REQUIRED WORK: Revise the material below by changing "Job Status clock icon" to "Job Status timer icon", and leave everything else untouched.
— begin —
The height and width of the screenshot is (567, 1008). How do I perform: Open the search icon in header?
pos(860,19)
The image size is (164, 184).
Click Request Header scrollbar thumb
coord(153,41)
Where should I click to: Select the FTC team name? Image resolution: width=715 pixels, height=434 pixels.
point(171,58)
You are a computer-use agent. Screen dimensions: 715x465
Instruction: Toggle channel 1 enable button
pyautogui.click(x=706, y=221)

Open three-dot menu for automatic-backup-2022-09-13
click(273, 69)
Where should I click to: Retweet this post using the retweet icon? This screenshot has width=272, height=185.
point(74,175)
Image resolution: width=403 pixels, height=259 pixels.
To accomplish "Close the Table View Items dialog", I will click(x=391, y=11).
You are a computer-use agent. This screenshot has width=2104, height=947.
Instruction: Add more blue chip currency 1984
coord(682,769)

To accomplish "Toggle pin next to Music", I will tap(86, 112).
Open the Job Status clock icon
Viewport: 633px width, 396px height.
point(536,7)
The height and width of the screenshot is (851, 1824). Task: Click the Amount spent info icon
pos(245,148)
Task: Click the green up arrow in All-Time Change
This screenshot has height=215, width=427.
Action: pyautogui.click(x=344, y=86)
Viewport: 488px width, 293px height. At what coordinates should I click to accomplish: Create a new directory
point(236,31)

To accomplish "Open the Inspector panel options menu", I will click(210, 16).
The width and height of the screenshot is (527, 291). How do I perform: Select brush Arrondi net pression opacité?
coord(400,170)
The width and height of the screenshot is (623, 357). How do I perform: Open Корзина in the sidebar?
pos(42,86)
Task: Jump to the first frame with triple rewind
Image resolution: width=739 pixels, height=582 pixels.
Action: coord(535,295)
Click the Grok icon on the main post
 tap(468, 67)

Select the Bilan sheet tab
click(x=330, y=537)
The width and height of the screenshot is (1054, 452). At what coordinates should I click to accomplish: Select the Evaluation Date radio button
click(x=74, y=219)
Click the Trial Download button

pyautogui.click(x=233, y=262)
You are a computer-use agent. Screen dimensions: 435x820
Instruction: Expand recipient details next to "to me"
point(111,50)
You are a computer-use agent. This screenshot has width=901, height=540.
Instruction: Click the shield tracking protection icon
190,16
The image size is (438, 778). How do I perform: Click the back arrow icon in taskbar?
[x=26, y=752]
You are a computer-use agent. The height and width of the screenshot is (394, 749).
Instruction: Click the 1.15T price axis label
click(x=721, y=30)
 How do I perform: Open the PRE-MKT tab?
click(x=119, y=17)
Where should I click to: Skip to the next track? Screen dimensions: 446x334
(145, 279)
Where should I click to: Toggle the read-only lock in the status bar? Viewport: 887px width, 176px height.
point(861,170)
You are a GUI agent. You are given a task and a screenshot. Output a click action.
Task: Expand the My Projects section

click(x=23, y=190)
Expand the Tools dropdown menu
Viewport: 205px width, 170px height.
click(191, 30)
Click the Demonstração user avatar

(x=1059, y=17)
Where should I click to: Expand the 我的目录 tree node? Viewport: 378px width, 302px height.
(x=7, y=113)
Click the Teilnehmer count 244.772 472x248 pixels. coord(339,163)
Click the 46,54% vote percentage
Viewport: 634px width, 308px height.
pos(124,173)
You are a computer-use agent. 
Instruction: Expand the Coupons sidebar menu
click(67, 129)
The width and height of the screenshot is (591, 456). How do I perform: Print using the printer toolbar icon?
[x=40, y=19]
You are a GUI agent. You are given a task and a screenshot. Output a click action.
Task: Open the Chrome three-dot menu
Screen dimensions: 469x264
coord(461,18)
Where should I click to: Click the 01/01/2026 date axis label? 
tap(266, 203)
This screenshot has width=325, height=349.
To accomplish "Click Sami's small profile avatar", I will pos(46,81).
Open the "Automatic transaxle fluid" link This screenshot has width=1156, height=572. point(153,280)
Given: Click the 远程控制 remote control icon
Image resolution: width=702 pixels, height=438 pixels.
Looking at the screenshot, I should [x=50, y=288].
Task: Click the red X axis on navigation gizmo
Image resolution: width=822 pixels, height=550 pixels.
— end —
ANSWER BELOW:
The height and width of the screenshot is (567, 1008). How do I perform: Open the search icon in header?
pos(860,19)
The image size is (164, 184).
Click Request Header scrollbar thumb
coord(153,41)
Where should I click to: Select the FTC team name? Image resolution: width=715 pixels, height=434 pixels.
point(171,58)
You are a computer-use agent. Screen dimensions: 715x465
Instruction: Toggle channel 1 enable button
pyautogui.click(x=706, y=221)

Open three-dot menu for automatic-backup-2022-09-13
click(273, 69)
Where should I click to: Retweet this post using the retweet icon? This screenshot has width=272, height=185.
point(74,175)
Image resolution: width=403 pixels, height=259 pixels.
To accomplish "Close the Table View Items dialog", I will click(x=391, y=11).
You are a computer-use agent. This screenshot has width=2104, height=947.
Instruction: Add more blue chip currency 1984
coord(682,769)

To accomplish "Toggle pin next to Music", I will tap(86, 112).
Open the Job Status timer icon
Viewport: 633px width, 396px height.
point(536,7)
The height and width of the screenshot is (851, 1824). Task: Click the Amount spent info icon
pos(245,148)
Task: Click the green up arrow in All-Time Change
This screenshot has height=215, width=427.
Action: pyautogui.click(x=344, y=86)
Viewport: 488px width, 293px height. At what coordinates should I click to accomplish: Create a new directory
point(236,31)

To accomplish "Open the Inspector panel options menu", I will click(210, 16).
The width and height of the screenshot is (527, 291). How do I perform: Select brush Arrondi net pression opacité?
coord(400,170)
The width and height of the screenshot is (623, 357). How do I perform: Open Корзина in the sidebar?
pos(42,86)
Task: Jump to the first frame with triple rewind
Image resolution: width=739 pixels, height=582 pixels.
Action: coord(535,295)
Click the Grok icon on the main post
 tap(468, 67)

Select the Bilan sheet tab
click(x=330, y=537)
The width and height of the screenshot is (1054, 452). At what coordinates should I click to accomplish: Select the Evaluation Date radio button
click(x=74, y=219)
Click the Trial Download button

pyautogui.click(x=233, y=262)
You are a computer-use agent. Screen dimensions: 435x820
Instruction: Expand recipient details next to "to me"
point(111,50)
You are a computer-use agent. This screenshot has width=901, height=540.
Instruction: Click the shield tracking protection icon
190,16
The image size is (438, 778). How do I perform: Click the back arrow icon in taskbar?
[x=26, y=752]
You are a computer-use agent. The height and width of the screenshot is (394, 749).
Instruction: Click the 1.15T price axis label
click(x=721, y=30)
 How do I perform: Open the PRE-MKT tab?
click(x=119, y=17)
Where should I click to: Skip to the next track? Screen dimensions: 446x334
(145, 279)
Where should I click to: Toggle the read-only lock in the status bar? Viewport: 887px width, 176px height.
point(861,170)
You are a GUI agent. You are given a task and a screenshot. Output a click action.
Task: Expand the My Projects section

click(x=23, y=190)
Expand the Tools dropdown menu
Viewport: 205px width, 170px height.
click(191, 30)
Click the Demonstração user avatar

(x=1059, y=17)
Where should I click to: Expand the 我的目录 tree node? Viewport: 378px width, 302px height.
(x=7, y=113)
Click the Teilnehmer count 244.772 472x248 pixels. coord(339,163)
Click the 46,54% vote percentage
Viewport: 634px width, 308px height.
pos(124,173)
You are a computer-use agent. 
Instruction: Expand the Coupons sidebar menu
click(67, 129)
The width and height of the screenshot is (591, 456). How do I perform: Print using the printer toolbar icon?
[x=40, y=19]
You are a GUI agent. You are given a task and a screenshot. Output a click action.
Task: Open the Chrome three-dot menu
Screen dimensions: 469x264
coord(461,18)
Where should I click to: Click the 01/01/2026 date axis label? 
tap(266, 203)
This screenshot has width=325, height=349.
To accomplish "Click Sami's small profile avatar", I will pos(46,81).
Open the "Automatic transaxle fluid" link This screenshot has width=1156, height=572. point(153,280)
Given: Click the 远程控制 remote control icon
Image resolution: width=702 pixels, height=438 pixels.
Looking at the screenshot, I should [x=50, y=288].
Task: Click the red X axis on navigation gizmo
Image resolution: width=822 pixels, height=550 pixels.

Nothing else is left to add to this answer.